|Sculpture of flowers by Jim Paulsen, displayed at the Jim Paulsen Sculpture Exhibition.|
First, there was the sheer variety of media, style and scale reflected in the assembled sculptures. There was a crepe paper installation cascading from the ceiling into a puddle on the ground. There was wood—one piece raw surfaced, coaxed into sensual curves, another a polished helix that riffed on geometric gradation.
There were intricate, shadowboxed assemblages, giant flowers, ruby slippers cheekily tucked under a fallen steeple. Steel, found objects, clay, composite roofing, even Muppet fleece (Muppet fleece!) were among the materials used by the contributing artists to channel their creative visions, in works that ranged from the literal to the abstract, the whimsical to the austere.
And then there were the photos.
Lining the perimeter of the gallery were framed photos of many of Paulsen’s former students posing with their works. The images, arranged chronologically by their subjects’ graduation years from the early ’70’s to the present, helped provide a visual framework for the extent of Paulsen’s influence.
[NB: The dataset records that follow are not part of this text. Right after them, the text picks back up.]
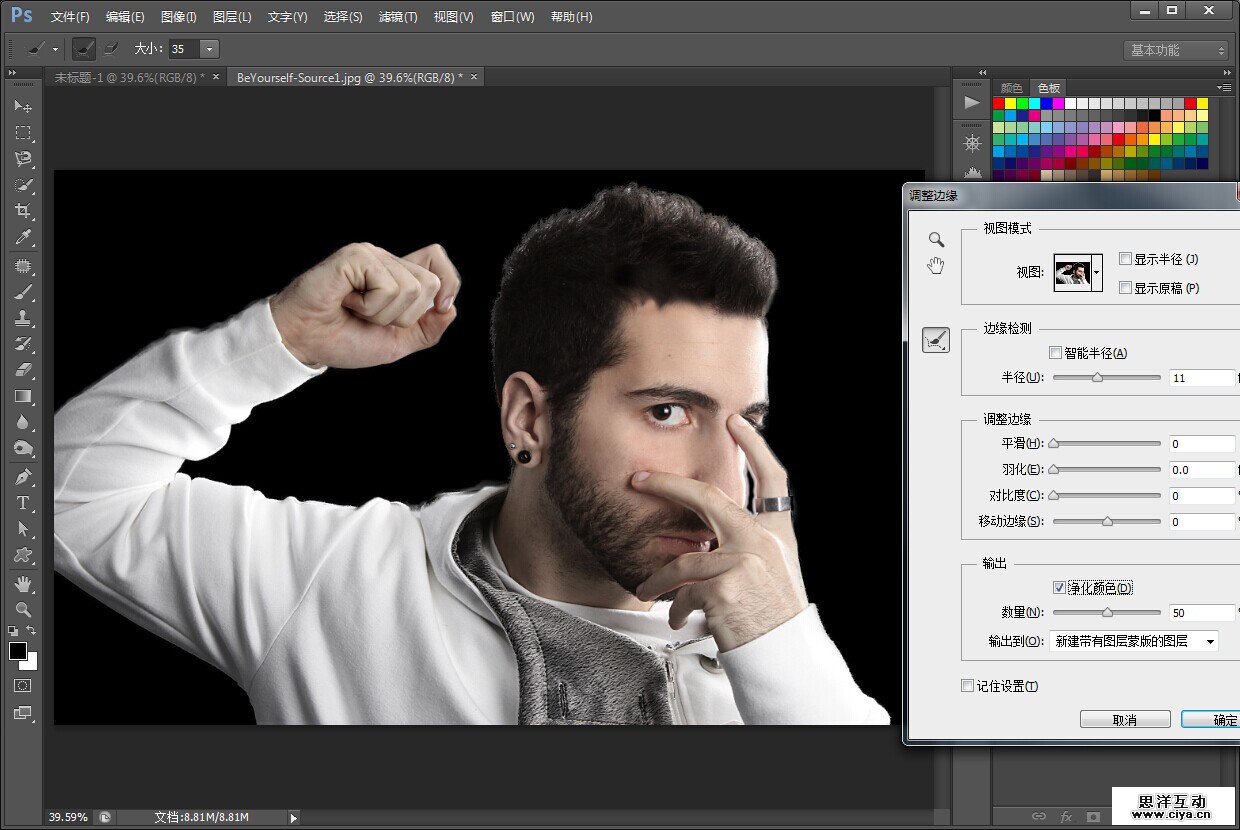Enable the 显示半径 (J) checkbox

point(1126,259)
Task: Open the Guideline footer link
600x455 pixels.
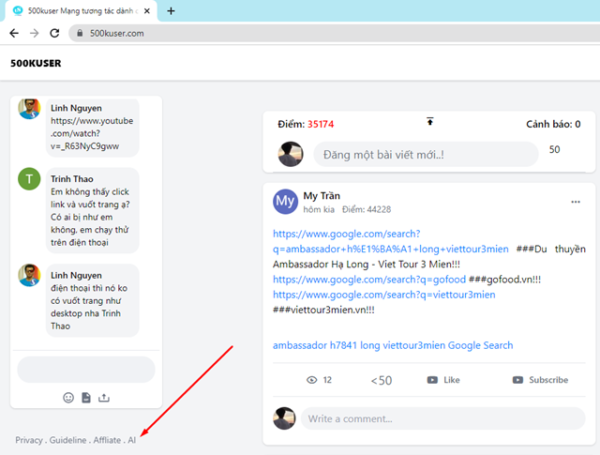Action: pyautogui.click(x=68, y=440)
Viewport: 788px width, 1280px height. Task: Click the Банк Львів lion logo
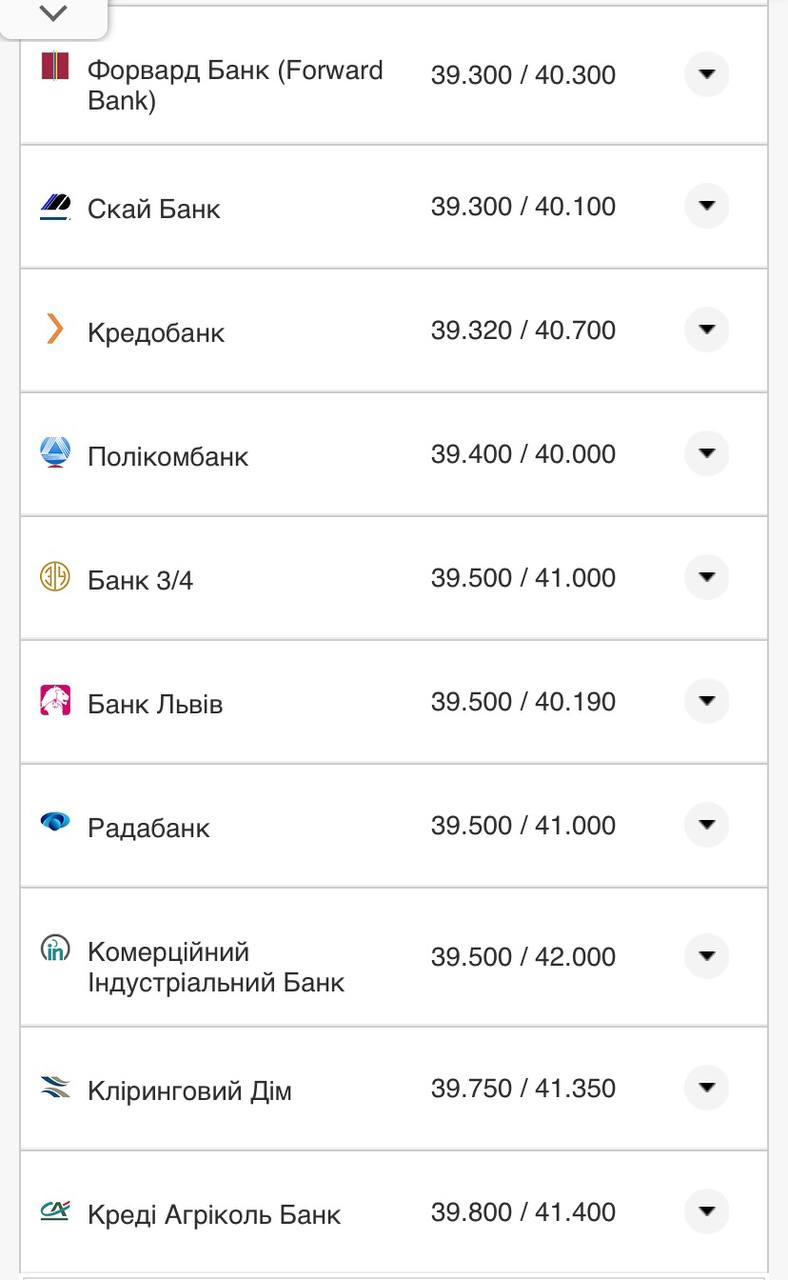coord(55,700)
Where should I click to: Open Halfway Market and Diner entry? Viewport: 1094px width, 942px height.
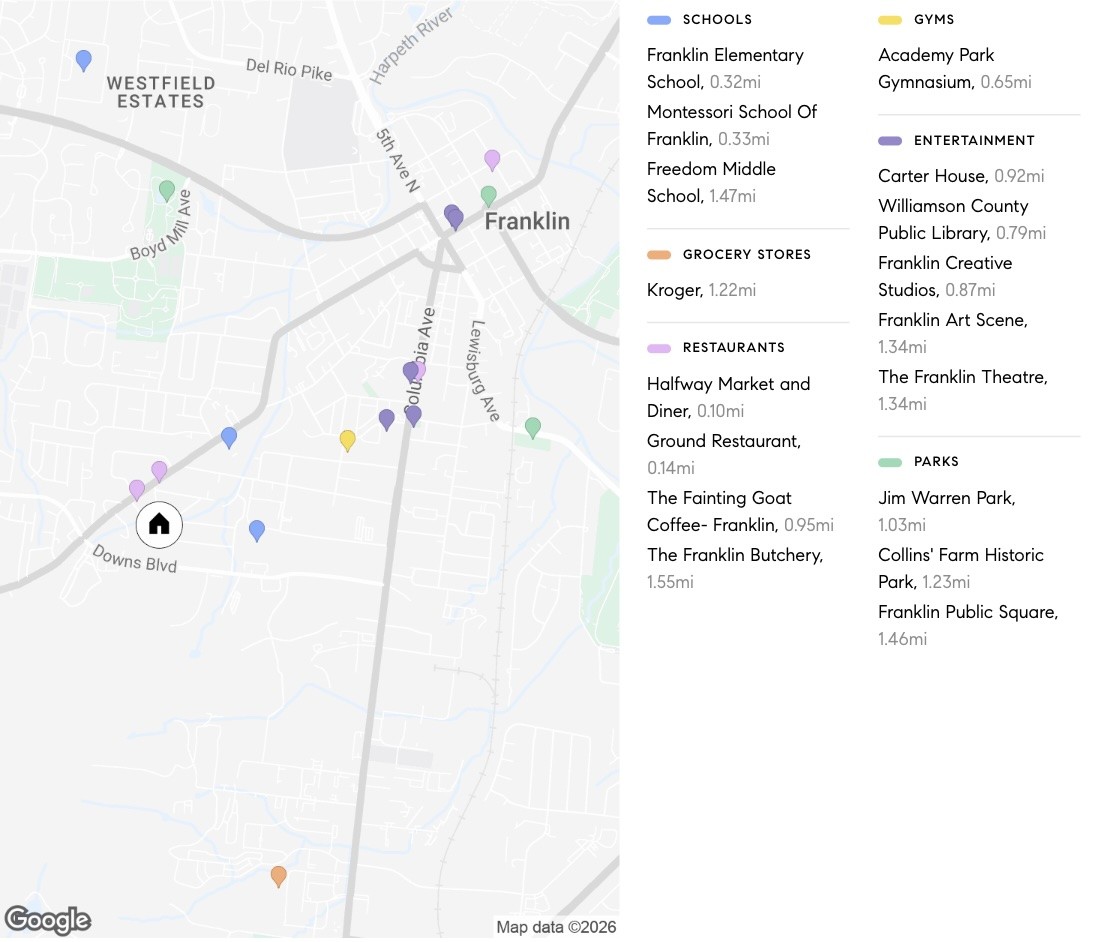pos(728,397)
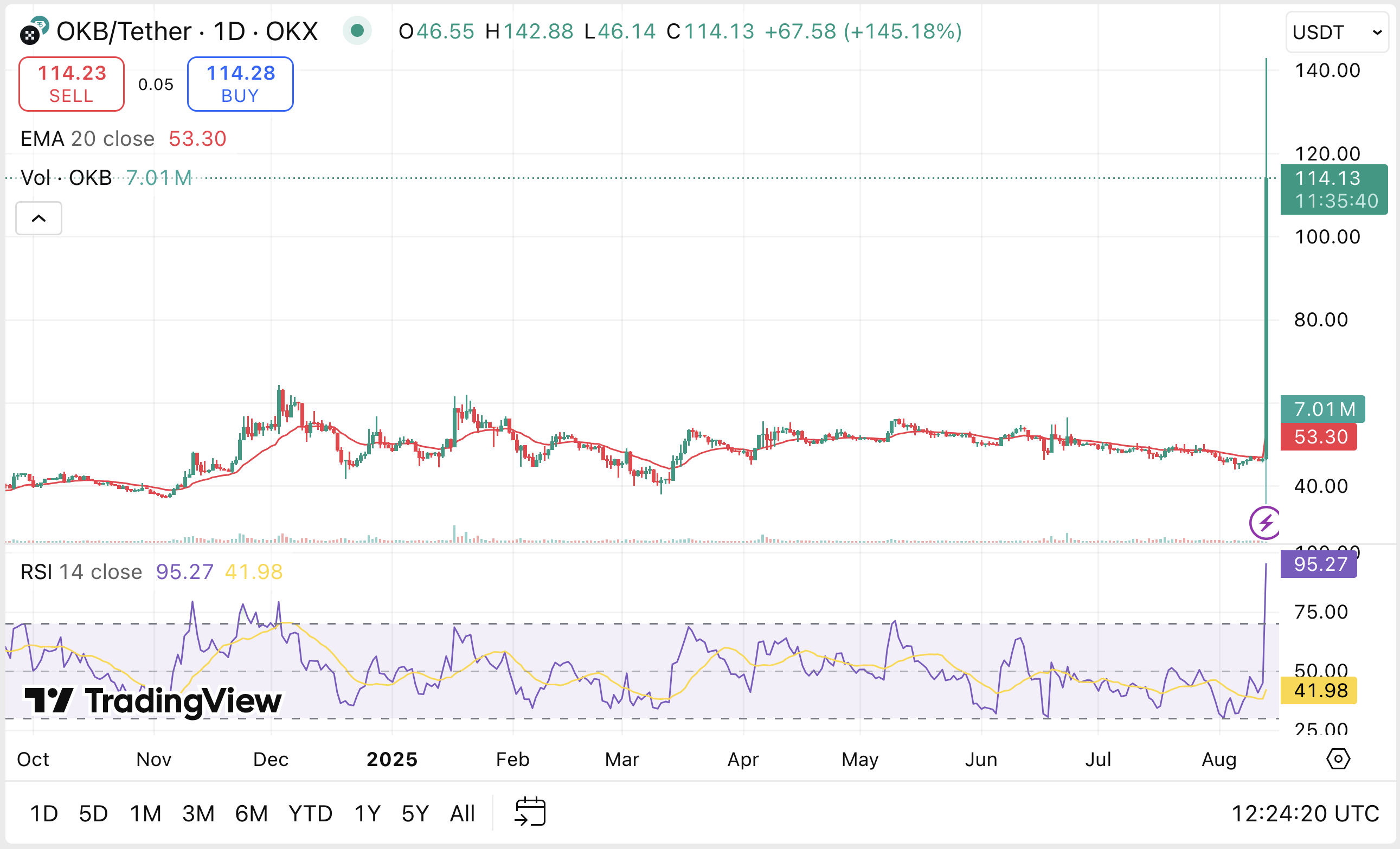This screenshot has width=1400, height=849.
Task: Collapse the legend panel with the chevron
Action: point(38,218)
His students have gone on to establish themselves in both commercial and fine arts, in theatre, film and television design arenas, and as educators in their own rights.
Their careers and chosen media are incredibly diverse but they are all working artists, and they all trained under Paulsen.
That Paulsen chose to showcase the work of his alums, rather than mount a personal career retrospective, speaks to his passion for mentoring. To hear him tell it, though, Paulsen just wanted to celebrate. “If you have a party and you invite people who can cook, then you have a great party. So if you invite people who can cook great art, you have a great party. These are my friends. And they make solid art.”
Taking in the room during the exhibition’s crowded opening night reception, Paulsen mused, “It’s such an eclectic mix of work ...” That diversity is telling, communicating that within Towson’s program, helping artists develop their individual voices is a priority. It’s an observation Paulsen confirms with a chuckle. “You can’t say we push an agenda.”
Reflecting on his teaching style and mentoring approach, he explains that he always asks students to show him several ideas before beginning a new work. “If they show me one idea, then what’s going to happen is I’m going to have too much to say about that; they show me 10 ideas, I’m much more likely to be able to interpret what they are really all about, what is really inside them. And that’s what I want, what it’s really all about.
“Joe [Moss, one of Paulsen’s own mentors] used to say to me, ‘Jim, what you are just comes down your sleeve and rolls off your fingertips and you can’t do a darn thing about it.’ And that’s so true. You can tell somebody to do something, but who they are is going to come out in their work—if you see enough of their work.”
It’s clear in talking to Paulsen that he adores his students and thrills to their achievements. Sounding for all the world like a proud papa, he pointed out the people in the nearest photos. “This guy, he designs modular golf courses and golf greens. His most recent project is a modular football field. This guy employs 70 people—he does architectural facades on buildings 10, 12 stories high. Creativity takes different forms.”
Paulsen has directed Towson’s sculpture program for over 30 years, and is set to retire in August 2012. “It’s a job that I have loved all my life, I really have. And I always said I’m never going to retire. But you reach a point, after 47 years of teaching, when it’s enough. It was one of the toughest decisions I’ve ever had to make. I’m not burned out, but I have other things I’d like to do.”
Paulsen’s work already appears throughout the U.S., as well as in China, Scotland, England and Germany, and he’s interested in other opportunities overseas. “On a grand scale, I’d like to do some residencies in other parts of the world. But on a more mundane level, I’d like to organize my bolts and screws—something that I don’t have time to do now. It’ll be nice, though everybody I talk to says in their retirement they’re busier than they were!”
“I will always be a teacher. I’ll go anywhere. And I’m cheap. I don’t require a lot of money. They’ve got to put me up. Feed me. Be nice to me … and then I’m happy and I’ll make them happy. And I’ll give them something that’s worth a lot more than they paid.”